Ozzi Reusable Containers from Husker Heroes on Tuesday, Oct. 1, 2019, in Cather Hall on UNL's city campus in Lincoln, Nebraska.

Reusable food containers are now available in Husker Heroes locations as a sustainable alternative to paper bags after the Association of Students of the University of Nebraska Environmental Sustainability Committee proposed the idea last April. 

The OZZI containers, which can be used for soup or sandwiches, are available to purchase for $3 a piece at Husker Heroes in Abel and Willa Cather Dining Centers. University Dining Services director Dave Annis said students can use NCards, cash or debit or credit cards to purchase the containers. 

Students who purchase containers can use them and then return them to Husker Heroes in exchange for a clean one. The old container will then be cleaned and given to another student, according to Annis.

“We are very much looking for ways to make dining more sustainable,” he said. “We have three or four different initiatives going on, but this was really pretty quick and simple and something we wanted to do anyway.”

Annis said the containers will not be placed in the Selleck Dining Center Husker Heroes because the food there is already pre-packaged.

The containers mostly eliminate the need for paper bags, he said, but can also be used to eliminate the containers for chicken baskets at the Abel Husker Heroes.  

According to Annis, about 500 containers have been used on East Campus since the start of the fall semester at the new dining center in the Nebraska East Union, but the containers on City Campus were placed at Husker Heroes recently. 

President of Sustain UNL and junior fisheries and wildlife major Brittni McGuire said she is pleased with the efforts Dining Services has made to be more environmentally friendly. She said it is a good step in creating a culture of sustainability on campus, and she hopes people take advantage of the sustainable option. 

“I think having those reusable containers at those places is kind of like almost a daily reminder for those people to choose one thing in their life that they can make more sustainable,” McGuire said. “I'm a big believer that sustainability is very broad and means something different to each individual. All we have to do is each pick one thing that we're going to work on. I think Dining has done a really good job of picking.” 

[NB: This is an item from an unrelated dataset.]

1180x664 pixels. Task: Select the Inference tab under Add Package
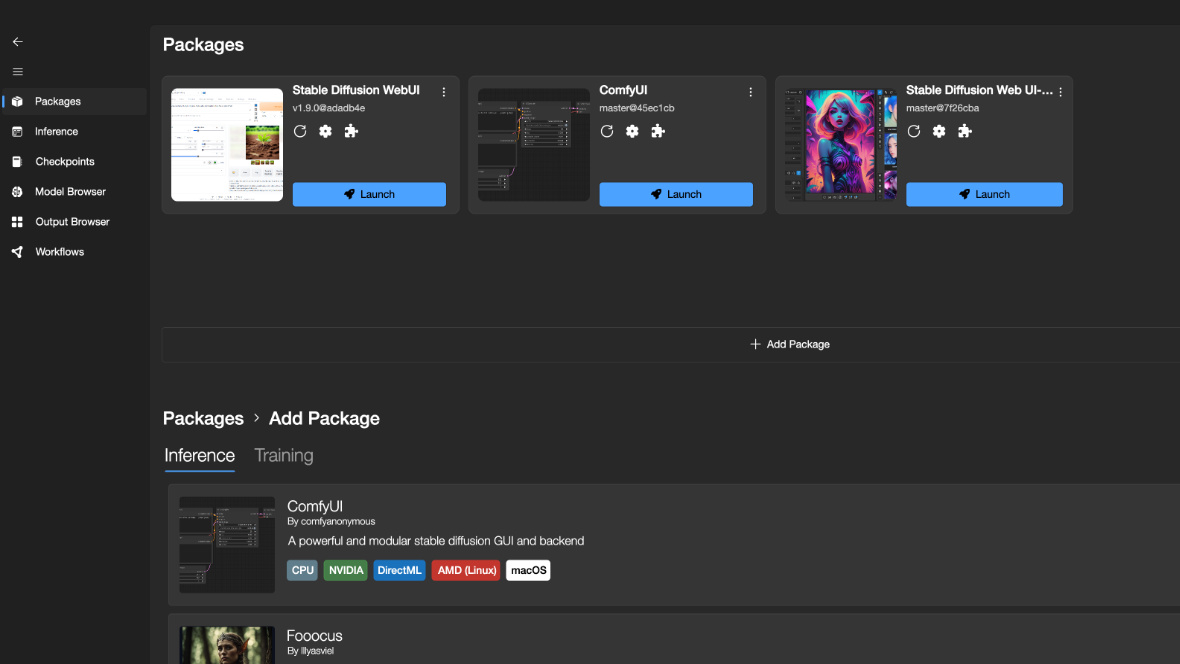(x=200, y=456)
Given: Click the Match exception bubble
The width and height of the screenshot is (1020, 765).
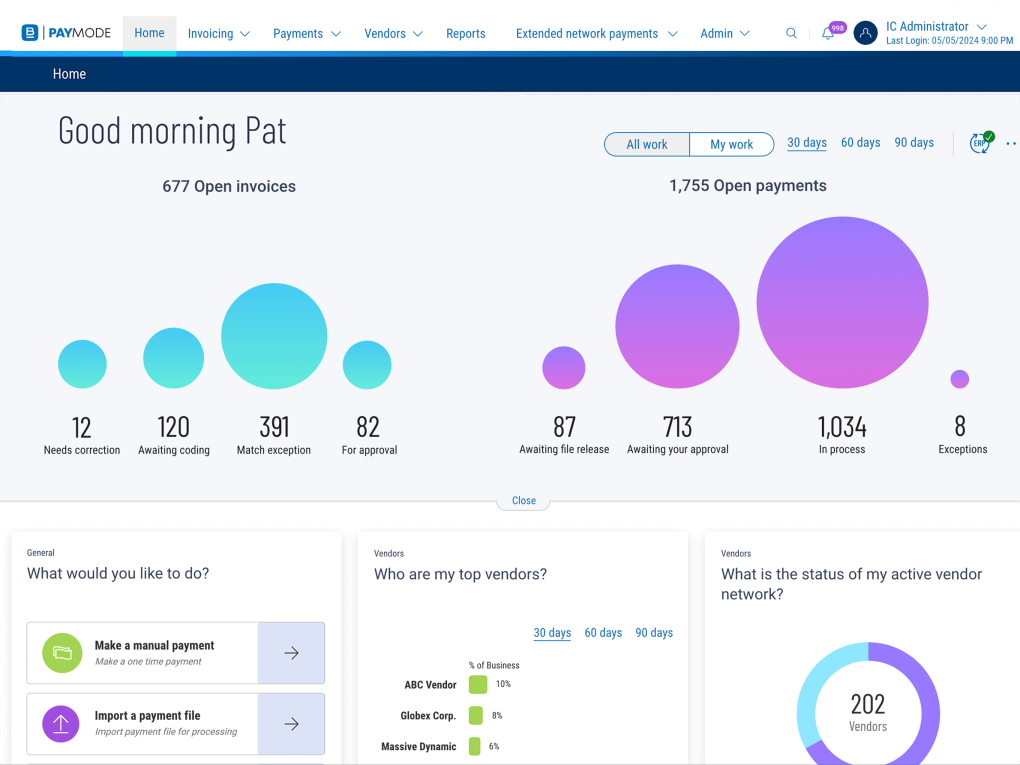Looking at the screenshot, I should click(274, 336).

OZZI containers are not the only sustainable initiative Dining Services is currently working on, Annis said. Around fall break, a biodigester will be placed in Selleck Dining Center. The biodigester will take food scraps and turn them into gray water, so Dining will have less solid food waste to dispose of, Annis said. 

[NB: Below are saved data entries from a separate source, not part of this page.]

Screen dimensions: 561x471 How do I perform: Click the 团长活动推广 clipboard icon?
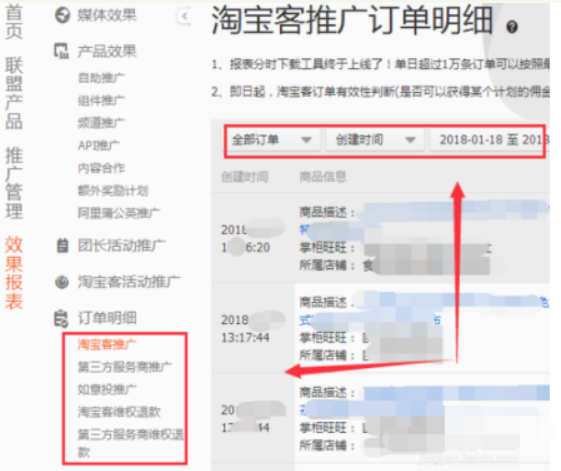coord(62,246)
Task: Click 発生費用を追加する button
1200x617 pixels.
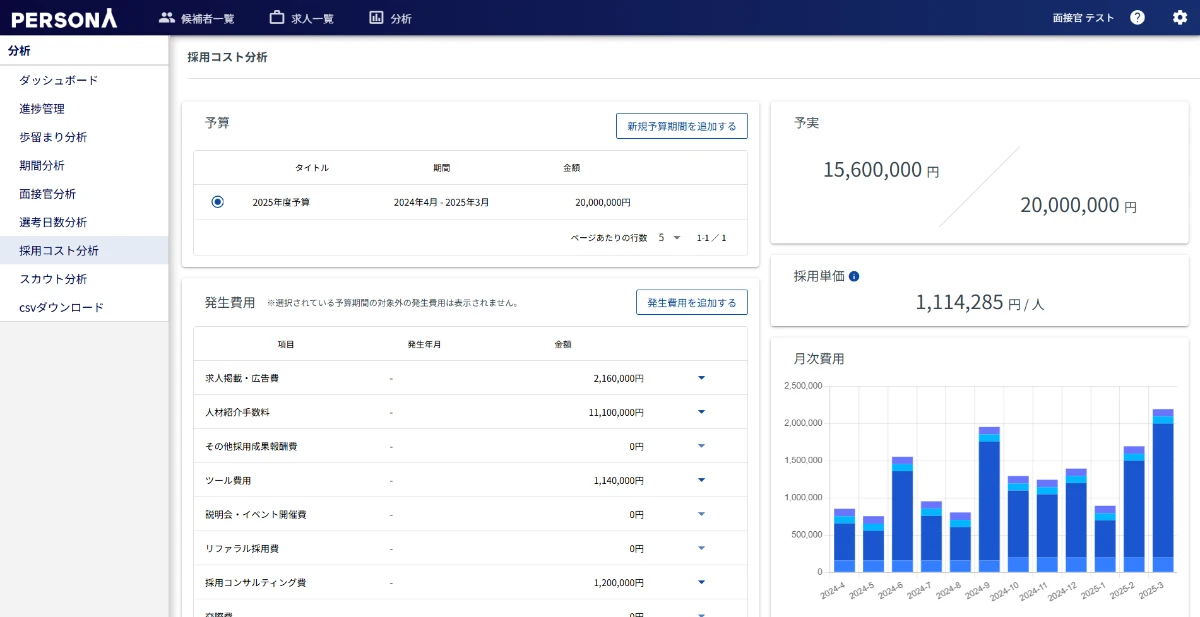Action: point(691,302)
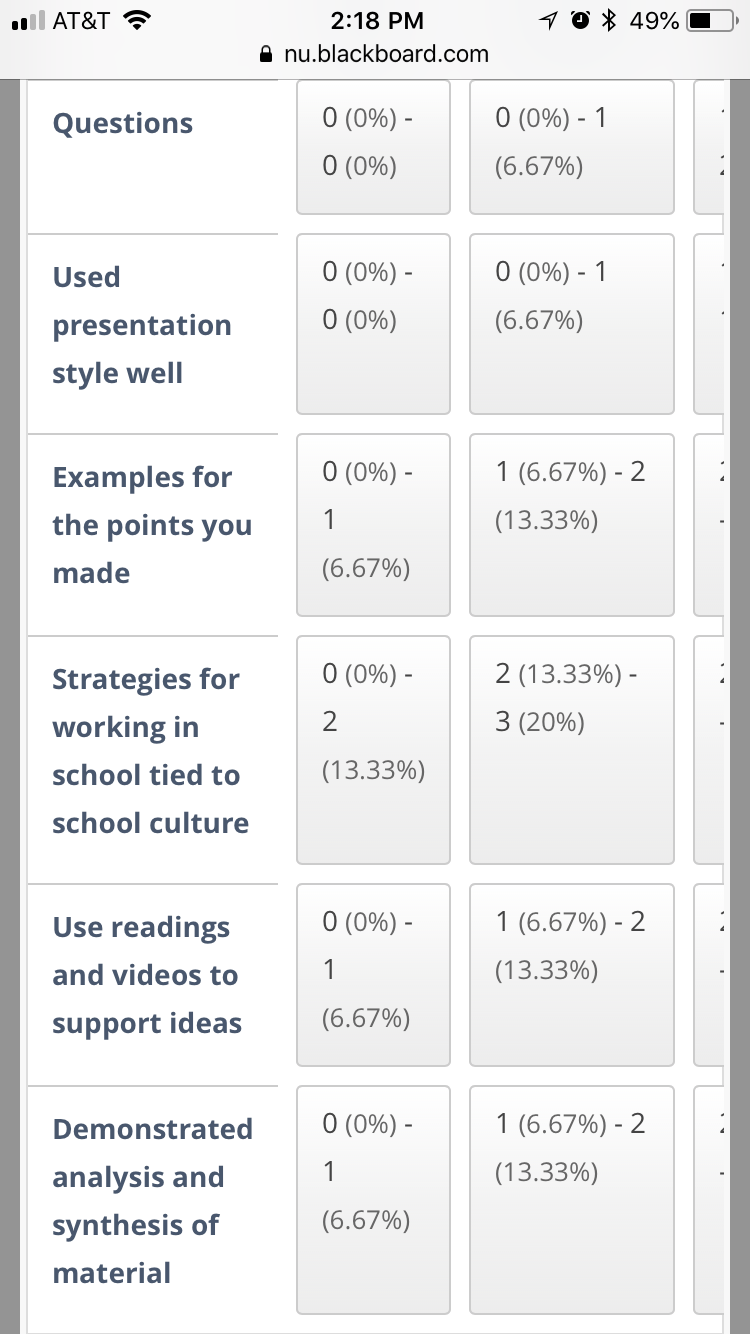750x1334 pixels.
Task: Tap the Wi-Fi icon in status bar
Action: pos(135,20)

“Selleck, at least, will be hauling little or no food scraps and food waste to the landfill,” he said. “The digestor has a way of weighing the amount of food that goes in, so we can start keeping a daily track of food waste.” 

If all goes well, the biodigester may be something Dining Services implements in other dining halls, Annis said.

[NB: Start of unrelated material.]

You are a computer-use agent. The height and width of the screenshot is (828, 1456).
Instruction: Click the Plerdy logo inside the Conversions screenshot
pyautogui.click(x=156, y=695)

Tracking food waste is a big part of the third sustainability minded project Dining Services is working on. Leanpath, according to Annis, is a system that uses scales to measure the amount of food being prepared and the amount of food waste coming back on the conveyor belt students return their dishes to. He said this should help Dining Services better predict how much food to prepare to be more efficient and waste less.

The system will come with LeanPath Spark, a digital display that will show the weight of post-consumer waste and how that relates to the overall carbon footprint, according to Annis. He said LeanPath should be installed in all of the dining centers by January. 

“We also want to get students actively involved in not wasting food,” he said. “The less food gets thrown away, the less food waste, the less cost there is to us, the less need to increase meal plan rates.” 

Annis said he hopes students notice the effort to be more sustainable, and Dining Services is always looking for suggestions on how it can be more environmentally conscious. 

“I would hope that students look at some of the initiatives with fresh eyes,” he said. “They will begin to see a lot more of this publicly with the LeanPath and the Spark screens. We haven't really done a lot or a very good job of letting students know what we do and how they can help. We're certainly, 100%, looking for student input.”